What Do I Use: Market vs. Limit Trades

Throughout my investing career, I have made hundreds to thousands of trades.  During the course of that long time frame, you begin to pick up on a few “do’s and don’ts” in executing various trading strategies. What I found out is that very rarely will I use market orders, but now I’d rather use limit orders on any trades that I undertake.

Why do I prefer limit trades over market trades? Read below to find out.

The Differences: Market vs. Limit Trades

Before we begin, let’s look to define market and limit orders. Both types of orders will allow you to buy stock, it is simply that the mechanics of how you buy that stock are different. 

Trading Strategy: The Market Order

The market order is the most basic way that you can buy a stock. When placing this order, you are letting the stock exchange know that you want to buy a certain number of shares at whatever the market price happens to be. Basically, you are ready to buy the stock at whatever the current ask is. 

“Ask” Definition: the current price that a seller is willing to accept to sell a security.  

Example: you might think that Microsoft is that great a deal so you input into the system that you are going to buy 10 shares of Microsoft as a market order – whatever the current market price is.  The price that you happen to buy the stock at will be the current ask price.  Keep in mind that this price changes at a moment’s notice depending on the current trading activity associated with the particular security.    

The caveat with the market order trade is that you must know what the bid and ask price happens to be. This is because if you elect to buy 10 shares of whatever Microsoft is, whatever platform you are on is going to look at the latest stock price to execute the order. In live markets, this could be large swings, especially if there is updated news.  

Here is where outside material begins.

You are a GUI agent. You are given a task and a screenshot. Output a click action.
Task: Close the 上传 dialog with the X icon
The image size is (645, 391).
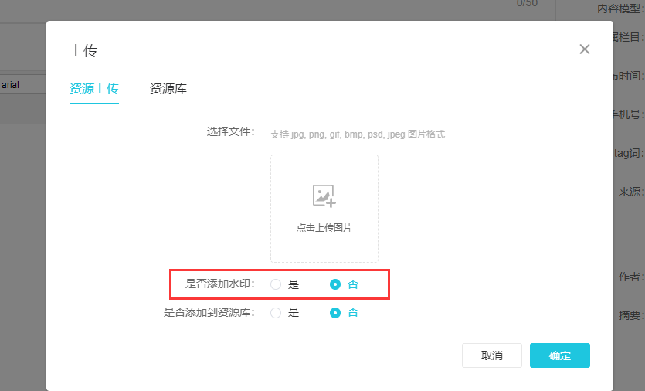pos(585,49)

An Example of a Market Order Trade

Let’s say you want to buy Microsoft at $245/share, which you think happens to be a great price point.  You look up the stock and see that the ask price is $245.  In placing a market order, you are most likely to get that ask at $245/share. 

However, let’s say a large player comes in and buys up a few hundred thousand shares at that exact same time you are reviewing the trade.  If the ask goes up to $246 in that time period and you place a market order, by the time you click the button, you will execute that order not at the $245 that you originally saw but rather the $246/share new ask price.   You are essentially buying whatever the current ask is.  

Market Order: The Pros

  • Easiest way to execute a trade on the market.  
  • You buy your stock instantaneously and can 

Market Order: The Cons

  • You buy whatever the trade currently is – there can be quick changes which affect pricing.  
  • You can’t hold a market ordre for a better price.  

Trading Strategy: The Limit Order

Now let’s move onto the limit order.  A limit order is an order that you put through to buy a stock at a predetermined price.  The nice thing about a limit order is that you set the price and you determine the time frame that the limit order will be in effect until.  This helps in executing a trading strategy, especially when you know the ideal price point at which you want to buy a security. 

Simply put, you determine the price at which you want to buy the stock and let the technology do the rest.  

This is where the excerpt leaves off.